Seems to me that these limited-edition cameras have a fairly high potential for future valuation swings in the upward direction, since the production is low, and known, and the company itself has released serial number information in a very public way. But I'm not a camera collector, and I'm not interested in the field. Maybe I'm wrong...maybe the "value" of sets like this as collection stock could actually drop below the new, retail price in the future? I dunno...

I do think stainless steel has an interesting look as a camera and lens-making material.


----------



## gryffinwings (Sep 6, 2015)

If I were that rich, I wouldn't bother with a collector set Leica, I'd probably go with all the most expensive Nikon bodies and the best Lenses for full from and have fun.


----------



## Designer (Sep 6, 2015)

Derrel said:


> Seems to me that these limited-edition cameras have a fairly high potential for future valuation swings in the upward direction, since the production is low, and known, and the company itself has released serial number information in a very public way. But I'm not a camera collector, and I'm not interested in the field. Maybe I'm wrong...maybe the "value" of sets like this as collection stock could actually drop below the new, retail price in the future? I dunno...
> 
> I do think stainless steel has an interesting look as a camera and lens-making material.

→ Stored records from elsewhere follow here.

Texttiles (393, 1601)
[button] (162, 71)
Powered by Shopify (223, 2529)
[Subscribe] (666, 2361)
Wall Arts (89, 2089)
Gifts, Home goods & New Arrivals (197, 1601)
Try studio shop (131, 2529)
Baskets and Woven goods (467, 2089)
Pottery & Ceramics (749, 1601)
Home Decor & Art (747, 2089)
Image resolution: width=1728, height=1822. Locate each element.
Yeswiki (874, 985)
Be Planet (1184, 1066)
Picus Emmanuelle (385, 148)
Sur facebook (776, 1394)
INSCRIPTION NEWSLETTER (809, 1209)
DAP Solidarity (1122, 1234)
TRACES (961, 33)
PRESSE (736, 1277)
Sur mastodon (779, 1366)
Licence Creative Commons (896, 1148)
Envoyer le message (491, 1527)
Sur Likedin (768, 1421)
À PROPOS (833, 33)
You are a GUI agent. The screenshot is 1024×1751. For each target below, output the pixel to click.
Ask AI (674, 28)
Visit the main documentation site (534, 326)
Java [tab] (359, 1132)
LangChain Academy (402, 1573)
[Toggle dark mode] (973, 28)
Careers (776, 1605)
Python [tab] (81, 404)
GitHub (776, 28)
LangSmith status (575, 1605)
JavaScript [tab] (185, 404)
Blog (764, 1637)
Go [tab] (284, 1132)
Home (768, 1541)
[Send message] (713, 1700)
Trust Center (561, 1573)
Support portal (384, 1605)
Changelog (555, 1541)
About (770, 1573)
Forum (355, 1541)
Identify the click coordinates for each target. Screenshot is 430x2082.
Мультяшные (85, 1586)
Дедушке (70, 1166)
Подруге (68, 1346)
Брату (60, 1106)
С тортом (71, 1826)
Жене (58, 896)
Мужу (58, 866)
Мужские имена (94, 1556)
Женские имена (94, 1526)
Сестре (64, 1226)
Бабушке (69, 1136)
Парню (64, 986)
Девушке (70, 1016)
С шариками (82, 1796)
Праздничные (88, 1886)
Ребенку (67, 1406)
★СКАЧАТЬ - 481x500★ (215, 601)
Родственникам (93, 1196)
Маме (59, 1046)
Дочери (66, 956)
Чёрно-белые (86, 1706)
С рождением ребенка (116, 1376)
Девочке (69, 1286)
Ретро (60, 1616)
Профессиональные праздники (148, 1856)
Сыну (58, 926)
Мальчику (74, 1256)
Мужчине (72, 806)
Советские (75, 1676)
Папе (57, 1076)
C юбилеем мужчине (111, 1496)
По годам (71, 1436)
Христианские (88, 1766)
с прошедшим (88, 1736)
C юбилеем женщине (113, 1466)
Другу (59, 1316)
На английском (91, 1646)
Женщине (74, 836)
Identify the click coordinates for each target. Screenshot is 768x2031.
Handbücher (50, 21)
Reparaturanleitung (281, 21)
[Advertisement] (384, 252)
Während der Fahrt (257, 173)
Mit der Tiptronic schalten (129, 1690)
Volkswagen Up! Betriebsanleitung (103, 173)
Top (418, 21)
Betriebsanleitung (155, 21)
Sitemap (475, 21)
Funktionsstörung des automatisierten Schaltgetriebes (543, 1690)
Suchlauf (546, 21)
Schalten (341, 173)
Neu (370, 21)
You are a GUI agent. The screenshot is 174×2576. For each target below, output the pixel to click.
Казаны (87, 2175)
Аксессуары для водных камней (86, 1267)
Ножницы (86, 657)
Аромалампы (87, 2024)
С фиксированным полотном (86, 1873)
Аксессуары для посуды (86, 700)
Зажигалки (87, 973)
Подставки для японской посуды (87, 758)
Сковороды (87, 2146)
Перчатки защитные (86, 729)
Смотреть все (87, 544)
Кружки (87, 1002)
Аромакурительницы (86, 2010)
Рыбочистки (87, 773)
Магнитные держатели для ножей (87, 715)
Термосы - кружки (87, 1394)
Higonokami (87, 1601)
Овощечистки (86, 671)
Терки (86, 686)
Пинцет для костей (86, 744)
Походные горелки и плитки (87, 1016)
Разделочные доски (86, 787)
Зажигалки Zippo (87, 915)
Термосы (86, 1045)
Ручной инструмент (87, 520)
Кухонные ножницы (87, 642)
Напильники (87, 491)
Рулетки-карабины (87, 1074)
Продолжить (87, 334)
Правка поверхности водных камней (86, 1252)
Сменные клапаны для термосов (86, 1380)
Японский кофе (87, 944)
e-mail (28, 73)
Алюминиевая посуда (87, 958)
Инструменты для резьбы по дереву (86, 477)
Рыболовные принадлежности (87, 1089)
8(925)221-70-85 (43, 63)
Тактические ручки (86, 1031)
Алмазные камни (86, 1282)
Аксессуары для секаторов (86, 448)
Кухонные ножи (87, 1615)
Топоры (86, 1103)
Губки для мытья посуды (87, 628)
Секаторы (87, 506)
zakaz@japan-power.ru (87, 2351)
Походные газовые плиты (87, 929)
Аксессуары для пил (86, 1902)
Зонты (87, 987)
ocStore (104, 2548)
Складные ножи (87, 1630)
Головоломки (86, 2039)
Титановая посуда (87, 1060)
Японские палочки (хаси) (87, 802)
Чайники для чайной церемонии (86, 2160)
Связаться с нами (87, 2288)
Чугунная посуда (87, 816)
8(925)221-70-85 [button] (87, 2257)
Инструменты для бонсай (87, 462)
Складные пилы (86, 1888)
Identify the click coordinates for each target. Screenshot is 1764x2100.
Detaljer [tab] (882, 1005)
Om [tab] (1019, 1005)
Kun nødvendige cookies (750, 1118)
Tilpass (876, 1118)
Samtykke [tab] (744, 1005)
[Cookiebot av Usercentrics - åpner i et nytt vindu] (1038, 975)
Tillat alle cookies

Whether the "value" increases or decreases is unknown at this time, but I think the buyers of this kit are not concerned about that.  I think that most buyers are "camera nuts" with loads of cash that they can "invest" in such a kit.  They probably will not even use it, just put it away and show to their friends once in a while. 

I know people who buy those limited edition firearms with the express intention of just putting them away unused.  They have several (many) examples of something that is dated, limited, and fancy enough to draw their attention.  These firearms will probably never be used, but simply passed on to the next owner, either by inheritance or by sale.  Collecting "collectibles" is a different world from the one we mere mortals inhabit.


----------